OpenLP currently uses string objects to represent file and directory paths. From Python 3.4 pathlib, a new module introducing a Path object, was included in the standard library.

Switching to this Path object will allow us to deal with file paths on different platforms easier. In some cases it also reduces LOC and in my opinion makes the code cleaner and easier to read.

Naming Convention

At this point I would like to propose a naming convention.

  • All variables that reference a Path object end with '_path' i.e (save_path, media_path)
  • Variables that reference a string representation of a part of a path end with '_name' i.e (file_name, directory_name)

Lists of the afore mentioned type shall be plurals, i.e

  • save_paths, media_paths
  • file_names, directory_names

The Path object

Here are some examples to help get started using pathlib.

All of these code samples are from work I've done on refactoring OpenLP to use Path objects. (Some have been simplified to provide a concise example)

Creating paths

The existing way using strings:

path = os.path.join(AppLocation.get_section_data_path('themes'), 'theme_name')

Using a Path object. (Note once OpenLP has been converted to using Path objects AppLocation.get_section_data_path will return a Path object)

# Using the Path constructor (If you're creating a Path object from scratch)
path = Path(AppLocation.get_section_data_path('themes'), 'theme_name')

# Creating a new Path object from an existing Path object 
path = AppLocation.get_section_data_path('themes') / 'theme_name'

# -- or --
path = AppLocation.get_section_data_path('themes').joinpath('theme_name')
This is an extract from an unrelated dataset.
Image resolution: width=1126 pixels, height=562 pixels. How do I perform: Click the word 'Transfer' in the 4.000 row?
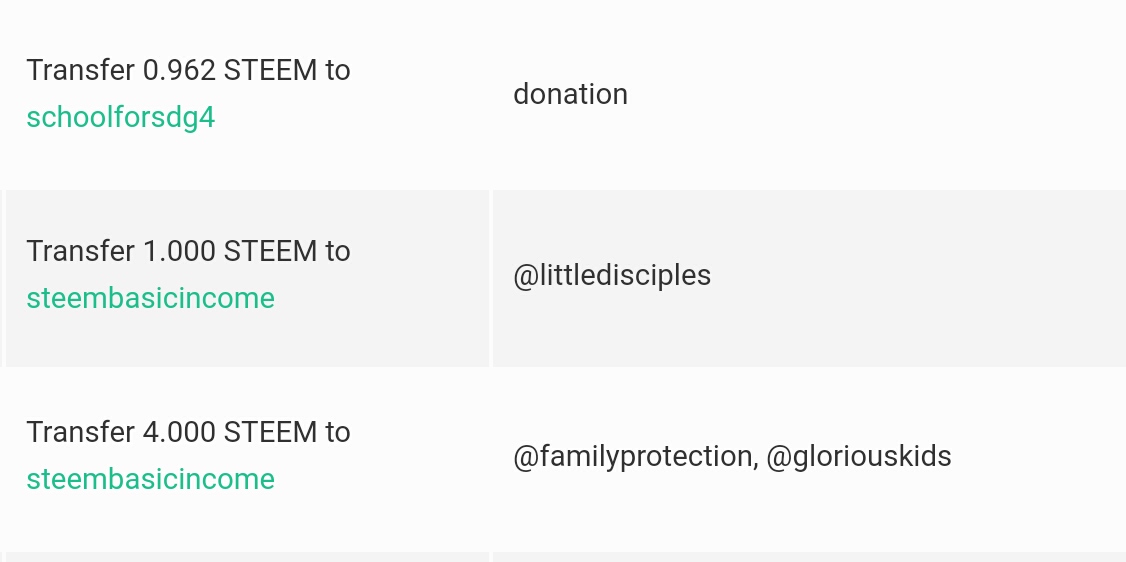(x=81, y=432)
The '/' is used to join Paths, or a Path and a string object regardless if the operating system uses forward or backward slashes.

Formatting strings

Nothing special needs to be done when using a Path object as an argument to the format method of a string.

from pathlib import PurePosixPath, PureWindowsPath
'Directory: {path}'.format(path=PurePosixPath('test', 'path')) == 'Directory: test/path'
'Directory: {path}'.format(path=PureWindowsPath('test', 'path')) == 'Directory: test\\path'

Using Paths

The Path object is divided in to ConcretePath objects (ones who's methods access the file system) and PurePath objects (ones who's methods provide their functionally with out accessing the file system). These are objects are sub classed to provide the Path object. See the pathlib documentation for more details.

PurePath Methods

These are methods that do not access the file system, consequently, PurePosixPath can be imported in Windows and PureWindowsPath can be imported on Posix systems. The same cannot be said for the ConcretePath objects

name (File / Directory Names)

Used to access the name of the last part of the path (anything after the last slash)

With os.path:

filename = os.path.split(self.theme.background_filename)[1]

# -- or --
filename = os.path.basename(self.theme.background_filename)

With pathlib:

file_name = self.theme.background_file_path.name

Note: See Path object removes the trailing / for a difference between how os.path and pathlib.Path handle trailing slashes

with_name (File / Directory Names)

Same as above, but allows the file / directory name to be easily changed when using a Path object

With os.path:

data_folder_backup_path = data_folder_path + '-' + timestamp

With pathlib:

data_folder_backup_path = data_folder_path.with_name(data_folder_path.name + '-' + timestamp)
suffix (File extensions)

In pathlib the extension is known (correctly) as the suffix.

With os.path:

extension = os.path.splitext(file_name)[1].lower()

With pathlib:

extension = file_path.suffix.lower()
with_suffix (File extensions)

As with file names, pathlib makes replacing the extension/suffix a breeze.

With os.path:

if os.path.splitext(file_name)[1] == '':
    file_name += '.osz'
else:
    ext = os.path.splitext(file_name)[1]
    file_name.replace(ext, '.osz')

With pathlib:

file_path.with_suffix('.osz')
stem (File name with out extension)

pathlib.stem gets the file name with out extensions.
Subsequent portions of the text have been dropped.